I wonder too from time to time. Early reports (we don't solicit these because that would be spying) suggested they were suffering from culture shock- as do many people who move to the country after a lifetime of urban living.

Here are some of the things we learned in the course of our nine years in semi-rural Kent.

1. The countryside is a workplace. We had a neighbour who made fenceposts. And, no, he didn't sit on the front porch whittling. His was an industrial enterprise involving warehouses, a sawmill, big vehicles and colossal bonfires.

2. The countryside is noisy. There's agricultural machinery, there's animal noise; cows go moo, sheep go baaa, roosters go cock-a-doodle do, rooks and crows croak, foxes and owls give out eldritch shrieks. And just because there aren't that many houses doesn't mean there won't be roads. We had the A21 less than half a mile away- and you should have heard the racket the bikers made on their down way to Hastings!

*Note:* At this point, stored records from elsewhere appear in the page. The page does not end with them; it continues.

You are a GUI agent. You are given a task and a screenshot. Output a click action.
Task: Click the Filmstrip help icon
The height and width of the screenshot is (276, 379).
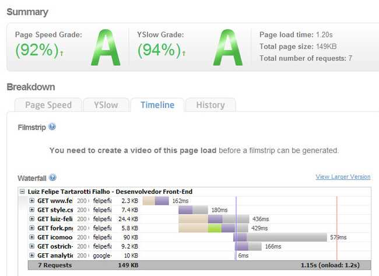point(52,127)
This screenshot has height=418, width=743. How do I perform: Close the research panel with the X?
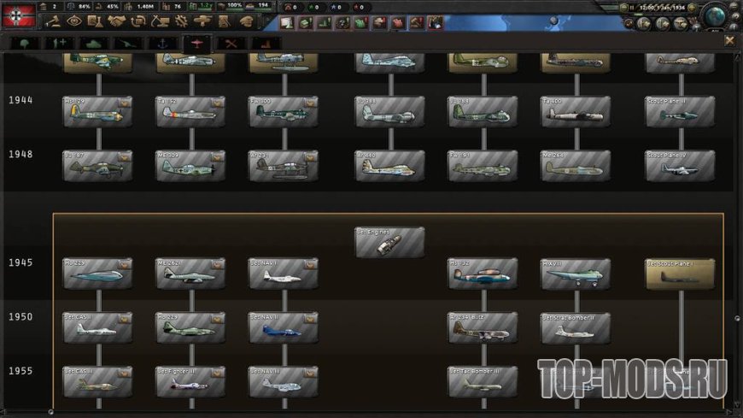pyautogui.click(x=729, y=40)
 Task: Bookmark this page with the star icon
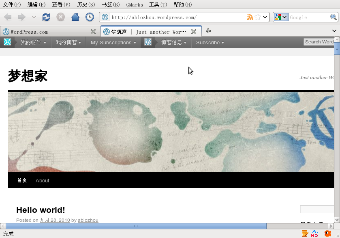click(x=258, y=17)
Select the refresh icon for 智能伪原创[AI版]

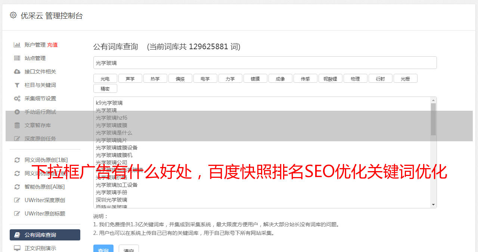pos(17,187)
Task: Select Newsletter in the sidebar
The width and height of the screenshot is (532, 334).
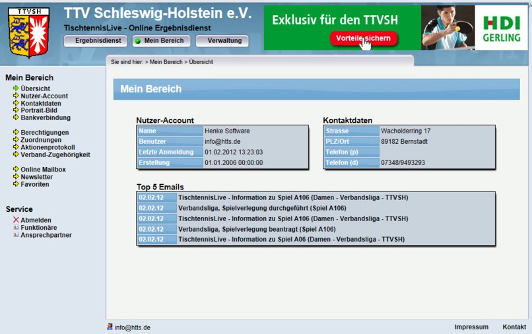Action: click(36, 177)
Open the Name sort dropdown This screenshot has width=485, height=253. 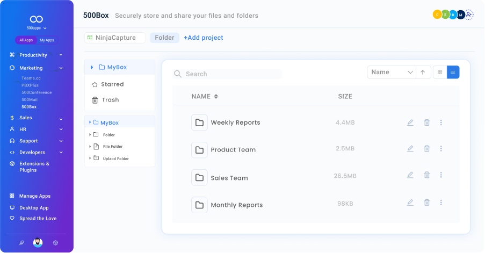pyautogui.click(x=392, y=72)
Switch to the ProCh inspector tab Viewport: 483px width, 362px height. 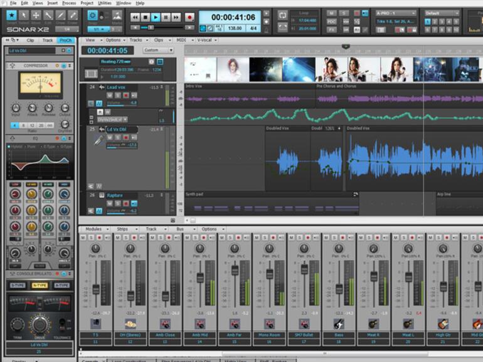pyautogui.click(x=66, y=40)
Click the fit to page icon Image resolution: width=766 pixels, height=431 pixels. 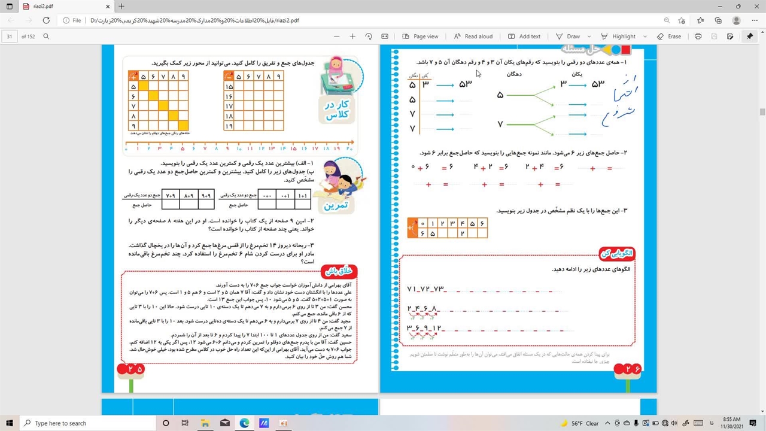pyautogui.click(x=385, y=37)
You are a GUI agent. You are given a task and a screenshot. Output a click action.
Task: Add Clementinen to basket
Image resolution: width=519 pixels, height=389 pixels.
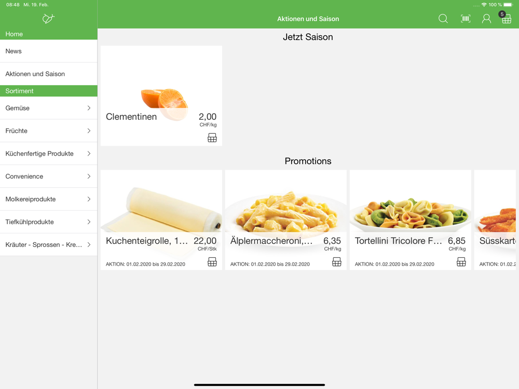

3. The countryside is full of living things that won't leave you alone. Trees fall over, drop branches, drop leaves. Foxes will eat your pets. Mice and rats will invest your attic and your walls and consume anything edible- like liquid soap- that they can get their little pink paws on. Ants will come into the kitchen looking for sugar. Nettles and briars will fight with you over any available space.

4. The countryside has fewer people but they come in stronger flavours than you get in your average suburb. They can be friendly and supportive, also nosey. You don't want to alienate them because they're not going away and they're all you have. Some of them will be criminals. A few will be crazy and sociopathic. If they give you advice about country matters, take it- because they know all manner of things you don't.

5. The countryside has roads that are narrow and windy and mostly lack footpaths. If you don't have wheels you're in trouble.

6. The countryside is smelly. Some of the smells are obviously delicious, others less conventionally so.

If I've accentuated the negatives it's because townees already know what the positives are- and the positives are very positive. I enjoyed them and made the most of them. At the end of our nine years in the countryside I had become middling-well-adapted to the life- tramping the fields, building fences (very badly) and making friends of the trees and the birds and the squirrels. All the same I'm very glad I don't live there any more.

Date: 2022-12-12 08:24 pm (UTC)
cmcmck: (Default)
From: [personal profile] cmcmck
Absolutely! No regrets at all!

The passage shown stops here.